**Data supplied:**
___

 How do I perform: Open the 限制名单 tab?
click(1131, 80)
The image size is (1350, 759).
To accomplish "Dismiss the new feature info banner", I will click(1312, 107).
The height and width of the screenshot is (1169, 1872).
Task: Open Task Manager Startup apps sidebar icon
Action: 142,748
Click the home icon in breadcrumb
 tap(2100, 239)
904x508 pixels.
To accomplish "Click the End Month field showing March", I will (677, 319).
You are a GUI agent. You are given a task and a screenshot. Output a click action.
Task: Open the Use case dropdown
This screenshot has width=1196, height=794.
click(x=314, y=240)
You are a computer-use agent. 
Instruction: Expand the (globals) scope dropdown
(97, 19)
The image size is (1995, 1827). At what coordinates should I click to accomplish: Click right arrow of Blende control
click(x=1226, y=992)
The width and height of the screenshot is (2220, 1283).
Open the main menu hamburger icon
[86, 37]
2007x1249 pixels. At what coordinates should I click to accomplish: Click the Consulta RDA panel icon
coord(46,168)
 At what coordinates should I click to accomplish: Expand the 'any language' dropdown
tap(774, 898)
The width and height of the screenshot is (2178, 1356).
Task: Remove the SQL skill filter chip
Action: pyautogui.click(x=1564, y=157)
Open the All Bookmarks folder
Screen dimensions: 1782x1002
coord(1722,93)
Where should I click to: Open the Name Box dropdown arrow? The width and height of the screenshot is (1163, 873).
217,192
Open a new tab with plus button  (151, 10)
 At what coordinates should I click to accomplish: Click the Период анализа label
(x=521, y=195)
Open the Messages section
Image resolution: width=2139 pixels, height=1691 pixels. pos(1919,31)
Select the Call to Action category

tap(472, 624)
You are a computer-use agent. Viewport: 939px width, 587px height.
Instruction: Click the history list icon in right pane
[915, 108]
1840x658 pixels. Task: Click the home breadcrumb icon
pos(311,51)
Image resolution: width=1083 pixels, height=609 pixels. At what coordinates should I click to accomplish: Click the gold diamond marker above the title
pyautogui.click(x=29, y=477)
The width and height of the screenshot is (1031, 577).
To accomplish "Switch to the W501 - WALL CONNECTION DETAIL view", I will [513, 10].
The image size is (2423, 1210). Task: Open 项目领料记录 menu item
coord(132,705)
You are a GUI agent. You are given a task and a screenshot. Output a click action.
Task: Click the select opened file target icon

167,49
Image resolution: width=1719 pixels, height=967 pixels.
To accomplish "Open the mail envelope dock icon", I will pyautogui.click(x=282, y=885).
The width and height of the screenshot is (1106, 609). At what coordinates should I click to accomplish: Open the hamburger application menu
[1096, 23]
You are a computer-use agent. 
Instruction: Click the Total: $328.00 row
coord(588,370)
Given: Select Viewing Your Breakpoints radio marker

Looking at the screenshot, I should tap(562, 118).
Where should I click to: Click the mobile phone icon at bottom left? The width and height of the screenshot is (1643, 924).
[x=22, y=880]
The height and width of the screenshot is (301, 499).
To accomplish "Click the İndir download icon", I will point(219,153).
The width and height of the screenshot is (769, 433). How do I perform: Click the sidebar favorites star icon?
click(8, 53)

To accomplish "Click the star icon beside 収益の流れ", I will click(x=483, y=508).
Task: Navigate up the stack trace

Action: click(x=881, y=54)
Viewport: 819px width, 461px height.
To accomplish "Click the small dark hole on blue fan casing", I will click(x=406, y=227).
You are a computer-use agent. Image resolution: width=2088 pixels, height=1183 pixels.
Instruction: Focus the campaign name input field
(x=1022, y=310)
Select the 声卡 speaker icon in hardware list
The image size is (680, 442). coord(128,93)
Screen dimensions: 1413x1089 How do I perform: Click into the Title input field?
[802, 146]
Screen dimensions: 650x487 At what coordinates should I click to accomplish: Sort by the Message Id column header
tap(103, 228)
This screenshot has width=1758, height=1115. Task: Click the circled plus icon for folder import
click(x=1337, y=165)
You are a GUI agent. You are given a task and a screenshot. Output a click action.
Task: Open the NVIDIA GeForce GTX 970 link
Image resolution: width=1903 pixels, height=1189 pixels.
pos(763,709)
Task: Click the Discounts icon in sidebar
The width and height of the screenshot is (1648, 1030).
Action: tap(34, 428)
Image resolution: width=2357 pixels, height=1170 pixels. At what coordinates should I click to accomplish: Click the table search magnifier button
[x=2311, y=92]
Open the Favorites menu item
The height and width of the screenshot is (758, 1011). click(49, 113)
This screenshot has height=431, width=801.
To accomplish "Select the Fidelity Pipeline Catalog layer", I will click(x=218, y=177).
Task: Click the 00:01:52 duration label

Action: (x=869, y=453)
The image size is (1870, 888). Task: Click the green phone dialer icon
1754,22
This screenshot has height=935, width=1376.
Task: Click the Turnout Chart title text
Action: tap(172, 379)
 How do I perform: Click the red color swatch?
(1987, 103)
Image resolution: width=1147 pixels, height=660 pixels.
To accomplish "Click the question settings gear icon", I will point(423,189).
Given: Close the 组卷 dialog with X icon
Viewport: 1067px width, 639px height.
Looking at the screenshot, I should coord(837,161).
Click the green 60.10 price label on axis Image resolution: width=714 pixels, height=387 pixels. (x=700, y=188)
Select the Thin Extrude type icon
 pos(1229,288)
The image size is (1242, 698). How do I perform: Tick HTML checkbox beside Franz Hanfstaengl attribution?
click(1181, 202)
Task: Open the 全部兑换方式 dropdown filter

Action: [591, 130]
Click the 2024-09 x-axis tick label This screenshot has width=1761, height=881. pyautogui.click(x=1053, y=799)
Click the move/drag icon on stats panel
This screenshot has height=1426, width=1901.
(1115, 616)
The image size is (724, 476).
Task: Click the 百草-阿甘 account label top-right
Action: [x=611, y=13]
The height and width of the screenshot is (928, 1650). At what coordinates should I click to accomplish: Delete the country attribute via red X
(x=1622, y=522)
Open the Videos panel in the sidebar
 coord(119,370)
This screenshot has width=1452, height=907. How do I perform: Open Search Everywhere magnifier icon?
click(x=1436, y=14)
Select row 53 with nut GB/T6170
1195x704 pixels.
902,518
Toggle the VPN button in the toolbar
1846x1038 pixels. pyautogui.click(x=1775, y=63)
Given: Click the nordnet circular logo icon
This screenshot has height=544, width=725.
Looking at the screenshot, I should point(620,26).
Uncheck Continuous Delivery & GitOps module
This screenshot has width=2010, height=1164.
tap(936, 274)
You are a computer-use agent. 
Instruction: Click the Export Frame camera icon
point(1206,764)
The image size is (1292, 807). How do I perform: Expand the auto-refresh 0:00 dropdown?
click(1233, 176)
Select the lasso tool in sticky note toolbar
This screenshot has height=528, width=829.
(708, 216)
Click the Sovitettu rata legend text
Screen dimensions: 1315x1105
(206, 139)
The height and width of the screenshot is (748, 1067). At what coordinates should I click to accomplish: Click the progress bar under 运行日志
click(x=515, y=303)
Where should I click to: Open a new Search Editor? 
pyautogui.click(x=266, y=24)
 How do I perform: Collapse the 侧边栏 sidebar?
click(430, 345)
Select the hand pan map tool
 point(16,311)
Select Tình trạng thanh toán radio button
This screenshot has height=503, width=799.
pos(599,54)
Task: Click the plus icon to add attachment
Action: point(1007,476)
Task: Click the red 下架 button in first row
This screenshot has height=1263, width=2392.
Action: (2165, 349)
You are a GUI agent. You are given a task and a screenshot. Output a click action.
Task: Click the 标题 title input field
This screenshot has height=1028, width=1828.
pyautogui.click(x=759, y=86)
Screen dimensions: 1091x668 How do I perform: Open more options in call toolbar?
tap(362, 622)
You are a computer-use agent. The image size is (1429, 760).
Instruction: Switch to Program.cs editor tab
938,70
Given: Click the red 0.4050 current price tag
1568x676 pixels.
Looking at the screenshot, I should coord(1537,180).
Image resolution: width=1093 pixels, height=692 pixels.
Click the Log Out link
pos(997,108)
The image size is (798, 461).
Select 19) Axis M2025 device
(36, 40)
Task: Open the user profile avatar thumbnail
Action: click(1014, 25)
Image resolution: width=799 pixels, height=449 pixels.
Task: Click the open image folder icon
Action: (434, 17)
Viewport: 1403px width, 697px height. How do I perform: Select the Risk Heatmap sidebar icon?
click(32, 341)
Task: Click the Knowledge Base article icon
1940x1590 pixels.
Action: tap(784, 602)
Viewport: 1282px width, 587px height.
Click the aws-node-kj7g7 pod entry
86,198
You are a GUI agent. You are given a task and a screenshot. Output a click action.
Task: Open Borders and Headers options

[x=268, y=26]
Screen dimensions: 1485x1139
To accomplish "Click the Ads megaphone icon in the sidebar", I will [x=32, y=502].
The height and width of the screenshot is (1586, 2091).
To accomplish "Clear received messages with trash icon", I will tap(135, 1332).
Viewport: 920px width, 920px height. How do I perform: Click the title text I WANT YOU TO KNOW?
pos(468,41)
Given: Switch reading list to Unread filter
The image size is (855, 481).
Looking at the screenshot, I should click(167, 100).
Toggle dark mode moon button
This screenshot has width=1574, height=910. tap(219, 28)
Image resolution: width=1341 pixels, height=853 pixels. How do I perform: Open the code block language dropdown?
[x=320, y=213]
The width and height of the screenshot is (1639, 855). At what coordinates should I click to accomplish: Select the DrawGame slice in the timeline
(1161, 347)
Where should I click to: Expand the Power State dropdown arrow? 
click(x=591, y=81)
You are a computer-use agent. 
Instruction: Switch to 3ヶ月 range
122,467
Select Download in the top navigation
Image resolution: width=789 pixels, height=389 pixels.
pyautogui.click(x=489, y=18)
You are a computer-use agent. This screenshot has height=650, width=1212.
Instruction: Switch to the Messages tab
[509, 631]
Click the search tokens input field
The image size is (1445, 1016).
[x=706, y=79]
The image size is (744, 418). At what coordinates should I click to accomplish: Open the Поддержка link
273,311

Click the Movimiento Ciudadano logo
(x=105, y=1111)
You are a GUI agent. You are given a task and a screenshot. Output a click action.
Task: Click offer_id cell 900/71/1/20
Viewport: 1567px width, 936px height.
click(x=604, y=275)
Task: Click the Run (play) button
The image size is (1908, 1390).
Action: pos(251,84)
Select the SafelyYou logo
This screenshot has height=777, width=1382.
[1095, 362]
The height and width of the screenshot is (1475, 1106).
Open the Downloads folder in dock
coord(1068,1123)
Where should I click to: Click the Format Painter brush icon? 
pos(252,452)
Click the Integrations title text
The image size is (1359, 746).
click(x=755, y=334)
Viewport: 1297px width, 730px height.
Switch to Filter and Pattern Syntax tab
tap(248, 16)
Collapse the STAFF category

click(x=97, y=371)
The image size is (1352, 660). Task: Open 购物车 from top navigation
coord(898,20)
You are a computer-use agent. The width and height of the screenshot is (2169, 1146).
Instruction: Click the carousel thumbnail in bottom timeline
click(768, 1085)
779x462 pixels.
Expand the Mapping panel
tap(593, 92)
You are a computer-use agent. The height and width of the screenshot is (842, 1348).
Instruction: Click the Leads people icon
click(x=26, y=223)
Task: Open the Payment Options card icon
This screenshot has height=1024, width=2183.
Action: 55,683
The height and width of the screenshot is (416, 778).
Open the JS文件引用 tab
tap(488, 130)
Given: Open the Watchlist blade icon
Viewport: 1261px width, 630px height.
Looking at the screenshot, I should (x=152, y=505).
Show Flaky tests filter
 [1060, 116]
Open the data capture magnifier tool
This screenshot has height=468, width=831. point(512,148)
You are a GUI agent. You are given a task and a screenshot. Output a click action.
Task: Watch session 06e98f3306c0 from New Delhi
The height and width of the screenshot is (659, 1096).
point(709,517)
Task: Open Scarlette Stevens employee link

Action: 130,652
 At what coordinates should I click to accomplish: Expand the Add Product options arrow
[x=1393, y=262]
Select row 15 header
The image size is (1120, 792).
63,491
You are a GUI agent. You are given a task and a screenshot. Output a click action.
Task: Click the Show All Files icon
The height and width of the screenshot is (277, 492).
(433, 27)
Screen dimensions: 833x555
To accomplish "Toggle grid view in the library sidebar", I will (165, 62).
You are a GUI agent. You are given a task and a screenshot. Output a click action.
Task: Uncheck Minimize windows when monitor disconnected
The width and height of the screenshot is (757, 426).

___

From the top of the material above, please transcribe each line exactly. Include the line with "The image size is (1350, 759)." and end there.

 How do I perform: Open the 限制名单 tab?
click(1131, 80)
The image size is (1350, 759).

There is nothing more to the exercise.